I've seen dozens of times on social media people say that 'racism doesn't exist', that 'all lives matter' and that the media is playing the race card for political purposes. And while I can't argue that things can and are exploited for political gain, I can't go along with the idea that 'racism doesn't exist'. Let's go through a little exercise: Do you know who was at the microphone performing before Martin Luther King delivered his iconic 'I Have a Dream' speech? A 22 year old singer named Bob Dylan. The same Bob Dylan who has been performing regularly for the last 60 years. While Bob has been on the road spreading his message, is it so hard to fathom that those on the other side of the argument also have been spreading their message? Racists and racism didn't die out in the 60s. Those people survived to spread their message of hate.

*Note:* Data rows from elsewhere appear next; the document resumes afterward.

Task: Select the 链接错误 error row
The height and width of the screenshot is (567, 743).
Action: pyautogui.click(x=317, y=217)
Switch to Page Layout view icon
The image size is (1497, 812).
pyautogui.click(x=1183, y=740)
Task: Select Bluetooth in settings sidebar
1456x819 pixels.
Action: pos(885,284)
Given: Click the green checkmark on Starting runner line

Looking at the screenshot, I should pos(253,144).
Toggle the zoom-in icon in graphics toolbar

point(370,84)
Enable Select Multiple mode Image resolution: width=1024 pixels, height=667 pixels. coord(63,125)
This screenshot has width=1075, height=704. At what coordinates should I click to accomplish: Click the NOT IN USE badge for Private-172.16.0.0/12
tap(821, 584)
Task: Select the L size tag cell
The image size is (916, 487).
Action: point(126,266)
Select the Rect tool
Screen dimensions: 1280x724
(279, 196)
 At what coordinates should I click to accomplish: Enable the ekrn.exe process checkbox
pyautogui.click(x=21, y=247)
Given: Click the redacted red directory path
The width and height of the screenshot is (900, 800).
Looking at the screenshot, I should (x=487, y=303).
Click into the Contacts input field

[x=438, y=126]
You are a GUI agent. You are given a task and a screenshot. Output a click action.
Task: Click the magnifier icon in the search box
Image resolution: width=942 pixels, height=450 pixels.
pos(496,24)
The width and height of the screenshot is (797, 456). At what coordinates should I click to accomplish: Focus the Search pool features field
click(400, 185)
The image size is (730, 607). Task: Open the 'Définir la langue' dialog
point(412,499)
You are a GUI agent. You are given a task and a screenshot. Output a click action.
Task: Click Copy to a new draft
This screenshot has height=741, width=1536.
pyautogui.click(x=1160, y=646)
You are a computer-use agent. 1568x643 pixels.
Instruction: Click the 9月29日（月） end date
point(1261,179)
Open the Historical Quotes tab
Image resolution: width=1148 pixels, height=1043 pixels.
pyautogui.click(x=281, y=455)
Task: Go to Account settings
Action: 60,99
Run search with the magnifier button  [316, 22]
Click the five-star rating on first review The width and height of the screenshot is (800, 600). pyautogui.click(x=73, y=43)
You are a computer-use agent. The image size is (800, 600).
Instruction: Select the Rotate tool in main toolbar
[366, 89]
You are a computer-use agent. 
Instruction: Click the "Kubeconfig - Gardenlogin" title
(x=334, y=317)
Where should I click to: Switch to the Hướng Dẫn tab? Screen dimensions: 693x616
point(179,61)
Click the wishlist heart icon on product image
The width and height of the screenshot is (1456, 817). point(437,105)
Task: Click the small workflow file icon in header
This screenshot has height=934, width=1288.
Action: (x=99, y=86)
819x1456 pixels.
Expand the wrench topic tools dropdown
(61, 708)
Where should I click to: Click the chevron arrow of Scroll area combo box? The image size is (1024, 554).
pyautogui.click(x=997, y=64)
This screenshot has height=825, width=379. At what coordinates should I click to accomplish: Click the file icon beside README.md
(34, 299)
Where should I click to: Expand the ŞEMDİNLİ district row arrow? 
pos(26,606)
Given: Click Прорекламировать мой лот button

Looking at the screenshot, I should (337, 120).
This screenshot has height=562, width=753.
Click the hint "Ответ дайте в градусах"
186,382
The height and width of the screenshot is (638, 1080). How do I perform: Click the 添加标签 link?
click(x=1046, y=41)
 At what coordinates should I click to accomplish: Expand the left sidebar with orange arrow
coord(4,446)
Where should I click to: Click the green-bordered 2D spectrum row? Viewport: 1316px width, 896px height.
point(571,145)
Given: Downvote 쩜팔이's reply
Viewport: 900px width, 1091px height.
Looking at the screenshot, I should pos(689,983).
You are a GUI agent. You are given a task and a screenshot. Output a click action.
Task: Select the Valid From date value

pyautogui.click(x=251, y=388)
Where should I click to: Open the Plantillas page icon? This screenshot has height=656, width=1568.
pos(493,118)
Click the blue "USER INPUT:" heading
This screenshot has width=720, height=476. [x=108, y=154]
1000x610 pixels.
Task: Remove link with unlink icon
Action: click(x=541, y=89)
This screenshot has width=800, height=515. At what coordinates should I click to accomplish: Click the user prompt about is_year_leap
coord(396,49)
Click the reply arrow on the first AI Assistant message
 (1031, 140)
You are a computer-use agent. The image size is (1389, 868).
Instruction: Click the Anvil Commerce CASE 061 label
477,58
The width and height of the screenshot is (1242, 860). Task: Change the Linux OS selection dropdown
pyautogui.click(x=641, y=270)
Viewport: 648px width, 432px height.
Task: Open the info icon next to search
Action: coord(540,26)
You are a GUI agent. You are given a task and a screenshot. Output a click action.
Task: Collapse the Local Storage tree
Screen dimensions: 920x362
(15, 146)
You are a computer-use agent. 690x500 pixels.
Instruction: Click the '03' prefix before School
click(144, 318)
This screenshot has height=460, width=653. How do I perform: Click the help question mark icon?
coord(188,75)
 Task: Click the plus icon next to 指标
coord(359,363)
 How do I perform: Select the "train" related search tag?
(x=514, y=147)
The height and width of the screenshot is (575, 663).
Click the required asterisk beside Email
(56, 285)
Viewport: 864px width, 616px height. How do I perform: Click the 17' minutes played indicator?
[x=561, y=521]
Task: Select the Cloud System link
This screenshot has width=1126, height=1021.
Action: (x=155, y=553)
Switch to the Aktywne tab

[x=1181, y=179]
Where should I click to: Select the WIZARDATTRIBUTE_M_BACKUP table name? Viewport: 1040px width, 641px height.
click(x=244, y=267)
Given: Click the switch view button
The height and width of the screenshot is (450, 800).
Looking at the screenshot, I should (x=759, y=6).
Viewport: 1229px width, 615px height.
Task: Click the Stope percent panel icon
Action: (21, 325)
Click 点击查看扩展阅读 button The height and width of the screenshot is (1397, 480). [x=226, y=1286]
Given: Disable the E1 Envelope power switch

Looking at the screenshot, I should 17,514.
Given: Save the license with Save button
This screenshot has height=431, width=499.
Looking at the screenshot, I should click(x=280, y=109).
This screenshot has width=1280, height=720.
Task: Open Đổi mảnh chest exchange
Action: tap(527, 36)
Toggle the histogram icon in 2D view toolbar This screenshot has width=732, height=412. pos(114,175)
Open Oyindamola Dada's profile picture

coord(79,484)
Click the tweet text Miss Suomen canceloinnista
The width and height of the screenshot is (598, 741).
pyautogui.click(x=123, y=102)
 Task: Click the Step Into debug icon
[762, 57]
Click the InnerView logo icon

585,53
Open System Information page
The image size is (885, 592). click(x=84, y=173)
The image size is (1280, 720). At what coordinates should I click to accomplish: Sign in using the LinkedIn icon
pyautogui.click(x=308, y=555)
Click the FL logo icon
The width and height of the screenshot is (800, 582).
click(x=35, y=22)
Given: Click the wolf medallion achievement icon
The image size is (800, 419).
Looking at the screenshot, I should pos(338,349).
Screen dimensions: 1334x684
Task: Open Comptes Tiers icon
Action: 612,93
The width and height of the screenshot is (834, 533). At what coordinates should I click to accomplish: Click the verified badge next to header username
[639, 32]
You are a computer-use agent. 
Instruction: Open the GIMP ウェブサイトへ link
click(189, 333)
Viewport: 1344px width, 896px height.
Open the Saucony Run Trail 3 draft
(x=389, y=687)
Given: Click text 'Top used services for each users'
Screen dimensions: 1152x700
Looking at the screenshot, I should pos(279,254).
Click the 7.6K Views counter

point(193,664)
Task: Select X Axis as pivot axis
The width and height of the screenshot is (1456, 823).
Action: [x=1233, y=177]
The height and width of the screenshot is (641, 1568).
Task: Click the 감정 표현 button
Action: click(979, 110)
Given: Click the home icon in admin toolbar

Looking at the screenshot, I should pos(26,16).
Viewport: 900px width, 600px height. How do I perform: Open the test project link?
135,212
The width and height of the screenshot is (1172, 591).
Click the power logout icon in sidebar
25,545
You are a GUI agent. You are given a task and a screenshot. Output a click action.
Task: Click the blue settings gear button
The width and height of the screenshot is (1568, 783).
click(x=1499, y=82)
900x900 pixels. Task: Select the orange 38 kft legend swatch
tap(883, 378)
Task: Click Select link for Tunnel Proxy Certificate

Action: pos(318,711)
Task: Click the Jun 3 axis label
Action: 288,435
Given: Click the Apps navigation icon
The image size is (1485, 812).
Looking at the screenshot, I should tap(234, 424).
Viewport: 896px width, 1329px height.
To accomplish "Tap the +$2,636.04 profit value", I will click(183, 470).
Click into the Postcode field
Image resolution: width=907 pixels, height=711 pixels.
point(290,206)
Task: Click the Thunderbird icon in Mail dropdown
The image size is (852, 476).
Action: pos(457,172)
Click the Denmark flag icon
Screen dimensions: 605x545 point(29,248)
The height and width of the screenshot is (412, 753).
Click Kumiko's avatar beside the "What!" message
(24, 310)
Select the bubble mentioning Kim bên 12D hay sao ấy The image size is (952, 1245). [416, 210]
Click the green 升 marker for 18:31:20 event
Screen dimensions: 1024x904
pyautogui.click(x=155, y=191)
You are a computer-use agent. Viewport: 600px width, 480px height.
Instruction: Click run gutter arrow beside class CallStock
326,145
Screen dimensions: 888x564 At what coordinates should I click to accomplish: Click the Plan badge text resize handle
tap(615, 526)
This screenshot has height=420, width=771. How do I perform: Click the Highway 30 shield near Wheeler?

To put this in perspective, in 2016 convicted felon and former KKK Grand Wizard David Duke ran for Senate in Louisiana. As hard as it is to believe, he got enough votes in the polls to be allowed to participate in debates and in the general election racked up 3% of the vote. 58,581 Louisiana citizens voted for a known racist and reprehensible human. Thankfully, the numbers are small. However, to say that racism doesn't exist is just ignorant and frustrating. Let's just say 3% of Louisiana is without a doubt racist. It's not hard believe that some of those nearly 60 thousand people are teachers or business owners or police officers. It isn't that big of a stretch to think that those people, no matter what their station in life is, are spreading the message of hate and bigotry. Teaching their kids and grand kids lessons that should not be taught. It's also not that far fetched to think that every community has thousands of people with similar world views.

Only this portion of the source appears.